**YOUR OBJECTIVE**
Convert the rows below into a JSON list of strings, with each non-blank line as its own string and every row included.

**EXTRACTED MATERIAL**
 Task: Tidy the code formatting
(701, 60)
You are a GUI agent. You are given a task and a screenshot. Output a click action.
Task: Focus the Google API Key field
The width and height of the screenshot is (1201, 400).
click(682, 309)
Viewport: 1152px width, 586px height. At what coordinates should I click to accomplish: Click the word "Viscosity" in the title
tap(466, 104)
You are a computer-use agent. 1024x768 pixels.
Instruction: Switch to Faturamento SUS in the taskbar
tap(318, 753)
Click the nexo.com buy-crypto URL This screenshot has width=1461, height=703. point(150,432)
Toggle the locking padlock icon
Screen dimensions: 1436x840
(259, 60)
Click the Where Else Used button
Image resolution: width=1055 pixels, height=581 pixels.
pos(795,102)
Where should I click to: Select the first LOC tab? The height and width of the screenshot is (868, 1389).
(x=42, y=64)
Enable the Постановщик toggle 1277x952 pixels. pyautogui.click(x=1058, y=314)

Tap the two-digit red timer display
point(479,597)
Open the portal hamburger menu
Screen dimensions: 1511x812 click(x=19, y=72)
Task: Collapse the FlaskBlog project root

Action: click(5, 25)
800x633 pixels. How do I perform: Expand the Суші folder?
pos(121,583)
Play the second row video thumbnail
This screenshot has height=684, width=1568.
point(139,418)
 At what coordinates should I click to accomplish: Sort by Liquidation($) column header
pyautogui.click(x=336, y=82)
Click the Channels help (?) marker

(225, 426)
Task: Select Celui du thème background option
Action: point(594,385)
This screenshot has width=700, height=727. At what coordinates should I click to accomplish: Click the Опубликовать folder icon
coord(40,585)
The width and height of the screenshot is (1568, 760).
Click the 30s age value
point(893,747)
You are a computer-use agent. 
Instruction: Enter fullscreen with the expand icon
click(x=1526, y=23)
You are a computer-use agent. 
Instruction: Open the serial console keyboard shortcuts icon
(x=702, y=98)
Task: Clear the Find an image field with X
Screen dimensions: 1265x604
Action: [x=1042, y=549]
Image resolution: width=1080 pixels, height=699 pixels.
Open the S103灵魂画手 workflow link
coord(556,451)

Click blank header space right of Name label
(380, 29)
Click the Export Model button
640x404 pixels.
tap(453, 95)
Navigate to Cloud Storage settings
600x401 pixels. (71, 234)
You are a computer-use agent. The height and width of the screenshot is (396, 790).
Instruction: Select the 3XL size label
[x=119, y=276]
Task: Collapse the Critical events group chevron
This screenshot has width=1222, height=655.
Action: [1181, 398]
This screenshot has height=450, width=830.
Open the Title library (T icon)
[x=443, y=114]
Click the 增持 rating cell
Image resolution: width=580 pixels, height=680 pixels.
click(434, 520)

**REPLY**
[
  " Task: Tidy the code formatting",
  "(701, 60)",
  "You are a GUI agent. You are given a task and a screenshot. Output a click action.",
  "Task: Focus the Google API Key field",
  "The width and height of the screenshot is (1201, 400).",
  "click(682, 309)",
  "Viewport: 1152px width, 586px height. At what coordinates should I click to accomplish: Click the word \"Viscosity\" in the title",
  "tap(466, 104)",
  "You are a computer-use agent. 1024x768 pixels.",
  "Instruction: Switch to Faturamento SUS in the taskbar",
  "tap(318, 753)",
  "Click the nexo.com buy-crypto URL This screenshot has width=1461, height=703. point(150,432)",
  "Toggle the locking padlock icon",
  "Screen dimensions: 1436x840",
  "(259, 60)",
  "Click the Where Else Used button",
  "Image resolution: width=1055 pixels, height=581 pixels.",
  "pos(795,102)",
  "Where should I click to: Select the first LOC tab? The height and width of the screenshot is (868, 1389).",
  "(x=42, y=64)",
  "Enable the Постановщик toggle 1277x952 pixels. pyautogui.click(x=1058, y=314)",
  "Tap the two-digit red timer display",
  "point(479,597)",
  "Open the portal hamburger menu",
  "Screen dimensions: 1511x812 click(x=19, y=72)",
  "Task: Collapse the FlaskBlog project root",
  "Action: click(5, 25)",
  "800x633 pixels. How do I perform: Expand the Суші folder?",
  "pos(121,583)",
  "Play the second row video thumbnail",
  "This screenshot has height=684, width=1568.",
  "point(139,418)",
  " At what coordinates should I click to accomplish: Sort by Liquidation($) column header",
  "pyautogui.click(x=336, y=82)",
  "Click the Channels help (?) marker",
  "(225, 426)",
  "Task: Select Celui du thème background option",
  "Action: point(594,385)",
  "This screenshot has width=700, height=727. At what coordinates should I click to accomplish: Click the Опубликовать folder icon",
  "coord(40,585)",
  "The width and height of the screenshot is (1568, 760).",
  "Click the 30s age value",
  "point(893,747)",
  "You are a computer-use agent. ",
  "Instruction: Enter fullscreen with the expand icon",
  "click(x=1526, y=23)",
  "You are a computer-use agent. ",
  "Instruction: Open the serial console keyboard shortcuts icon",
  "(x=702, y=98)",
  "Task: Clear the Find an image field with X",
  "Screen dimensions: 1265x604",
  "Action: [x=1042, y=549]",
  "Image resolution: width=1080 pixels, height=699 pixels.",
  "Open the S103灵魂画手 workflow link",
  "coord(556,451)",
  "Click blank header space right of Name label",
  "(380, 29)",
  "Click the Export Model button",
  "640x404 pixels.",
  "tap(453, 95)",
  "Navigate to Cloud Storage settings",
  "600x401 pixels. (71, 234)",
  "You are a computer-use agent. The height and width of the screenshot is (396, 790).",
  "Instruction: Select the 3XL size label",
  "[x=119, y=276]",
  "Task: Collapse the Critical events group chevron",
  "This screenshot has width=1222, height=655.",
  "Action: [1181, 398]",
  "This screenshot has height=450, width=830.",
  "Open the Title library (T icon)",
  "[x=443, y=114]",
  "Click the 增持 rating cell",
  "Image resolution: width=580 pixels, height=680 pixels.",
  "click(434, 520)"
]